Dentro do cenário da época, a principal forma de controle da raiva era o controle da circulação do vírus rábico em populações de animais domésticos, principalmente em cães. Tanto a vacinação quanto a captura e eutanásia de animais errantes eram caracterizados como medidas fundamentais por recomendação do 6º Informe Técnico da Organização Mundial de Saúde, publicado também em 1973 3. Dessa forma, durante quase duas décadas os CCZs realizaram a captura indiscriminada e a eutanásia sumária de cães em todo o território nacional, principalmente em áreas endêmicas para a raiva canina e humana.

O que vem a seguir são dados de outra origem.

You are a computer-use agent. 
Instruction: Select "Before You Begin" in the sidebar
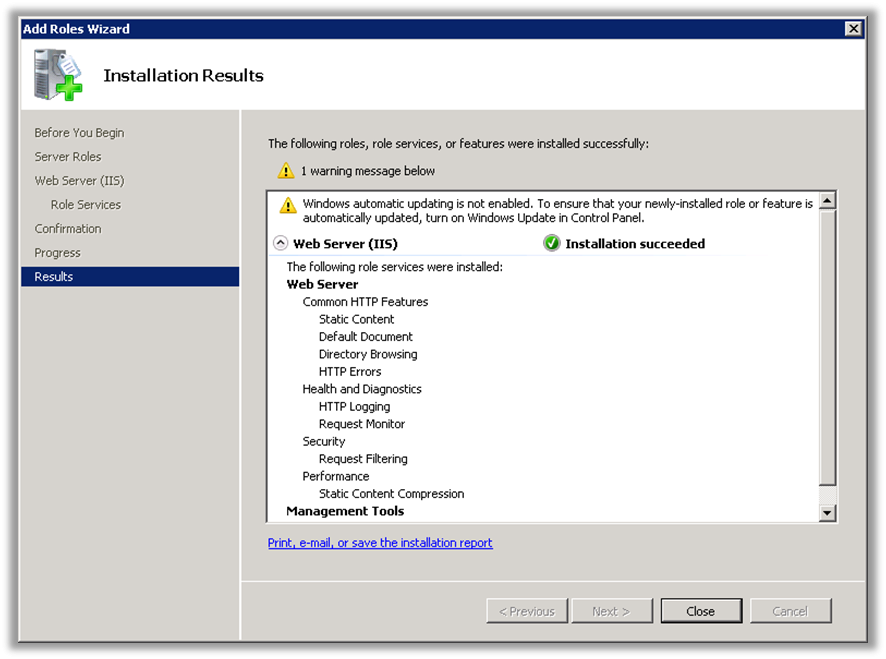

A Organização Mundial de Saúde (OMS) e a Sociedade Mundial de Proteção aos Animais (WSPA) publicaram em 1990 o Guia para Manejo de População Canina (Guidelines for Dog Population Management), onde ficou provado que a captura e a eutanásia de animais não se mostraram eficazes pois não atuavam na raiz do problema, ou seja, a falta de guarda responsável por parte dos tutores, levando ao excesso de nascimentos e ao grande número de cães nas ruas 3. Por outro lado, nessa época, não havia recursos da saúde disponíveis para subsidiar uma estratégia eficaz na educação em guarda responsável e no controle da natalidade por esterilização cirúrgica.
Embora a realidade social fosse completamente outra, se tais ações tivessem sido implantadas de forma continuada desde então, passados 25 anos talvez o problema estivesse sob controle ou até mesmo resolvido. Além disso, os CCZs foram historicamente conhecidos (estigmatizados) e concebidos para serem “canis municipais” e não como órgãos de vigilância e controle de zoonoses per si.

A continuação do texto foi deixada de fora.